Probably the most common question my friends ask me is how I have so much time to listen to all the music that I do. Well, here’s the answer: Sonos. It’s simply the best digital music system – period. It allows you to play any music, in any room, from anywhere, all over your house. (And it’s an excellent way to drown out the incessant whining of a 3 year old.) I can choose to listen to my own music library, any Internet radio station, Pandora, Sirius Satellite Radio or Rhapsody. You virtually have millions of songs at your fingertips.

I have this set up at home and in the office, so I’m constantly listening to and exploring new music without having to carve out a chunk of my day to sit down on my computer and ‘research’ the subject. Whenever I read a new album review, I simply queue it up in my playlist through my Rhapsody account (which costs you about $10/month to access to all the music you could possibly imagine) and play it in the background as I go on about my day.
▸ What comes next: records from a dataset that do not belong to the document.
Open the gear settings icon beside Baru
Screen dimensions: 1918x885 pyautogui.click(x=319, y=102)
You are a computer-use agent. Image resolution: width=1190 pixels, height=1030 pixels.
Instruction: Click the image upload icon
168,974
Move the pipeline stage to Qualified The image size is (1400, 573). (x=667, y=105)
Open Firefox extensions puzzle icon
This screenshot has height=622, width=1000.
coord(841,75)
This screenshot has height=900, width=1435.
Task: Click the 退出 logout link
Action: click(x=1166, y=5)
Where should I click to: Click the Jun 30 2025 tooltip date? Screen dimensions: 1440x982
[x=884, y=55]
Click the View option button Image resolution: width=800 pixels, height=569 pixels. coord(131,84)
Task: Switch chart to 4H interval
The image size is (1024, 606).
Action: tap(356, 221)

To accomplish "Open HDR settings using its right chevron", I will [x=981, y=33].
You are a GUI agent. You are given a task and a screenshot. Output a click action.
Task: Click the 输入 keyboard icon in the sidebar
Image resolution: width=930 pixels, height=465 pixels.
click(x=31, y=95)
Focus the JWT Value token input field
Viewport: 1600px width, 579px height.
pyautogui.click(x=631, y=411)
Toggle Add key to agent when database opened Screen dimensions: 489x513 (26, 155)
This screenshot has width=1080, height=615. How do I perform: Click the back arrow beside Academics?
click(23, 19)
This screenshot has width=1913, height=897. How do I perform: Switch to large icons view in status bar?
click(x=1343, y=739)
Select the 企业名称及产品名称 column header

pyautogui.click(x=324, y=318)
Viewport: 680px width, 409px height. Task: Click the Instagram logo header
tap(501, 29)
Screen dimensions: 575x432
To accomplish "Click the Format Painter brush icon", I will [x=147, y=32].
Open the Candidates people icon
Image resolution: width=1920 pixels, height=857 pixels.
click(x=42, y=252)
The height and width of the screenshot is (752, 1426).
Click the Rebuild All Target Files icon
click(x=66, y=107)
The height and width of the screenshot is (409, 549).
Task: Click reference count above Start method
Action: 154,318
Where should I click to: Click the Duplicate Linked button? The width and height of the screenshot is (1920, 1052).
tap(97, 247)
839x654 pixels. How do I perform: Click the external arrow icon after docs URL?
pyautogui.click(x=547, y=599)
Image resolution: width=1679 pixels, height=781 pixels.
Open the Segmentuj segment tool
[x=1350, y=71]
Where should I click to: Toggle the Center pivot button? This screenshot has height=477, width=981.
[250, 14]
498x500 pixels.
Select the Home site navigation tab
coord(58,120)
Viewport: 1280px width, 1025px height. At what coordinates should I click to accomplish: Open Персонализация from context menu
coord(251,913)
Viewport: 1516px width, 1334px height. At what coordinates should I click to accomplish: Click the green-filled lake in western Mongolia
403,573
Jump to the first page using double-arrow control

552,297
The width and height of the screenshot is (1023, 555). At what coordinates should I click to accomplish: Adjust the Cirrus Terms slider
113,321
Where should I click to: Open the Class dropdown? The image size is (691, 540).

It’s like having my own virtual radio station. But the best part is, if I hear something I like, all I have to do is pick up my wireless handheld remote (that I carry around like a newborn baby), check out the artist, click a button and add it to my library.

Voila. My music secrets are now revealed.

To learn more about how Sonos works, watch this demo. Do keep in mind that to listen to music in every room of your house, you do have to have speakers in every room in your house. Which is why I also highly recommend an in-wall speaker distributed audio system, which requires professional installation. But we’ll talk more about that in another post. Just wrap your head around Sonos for today.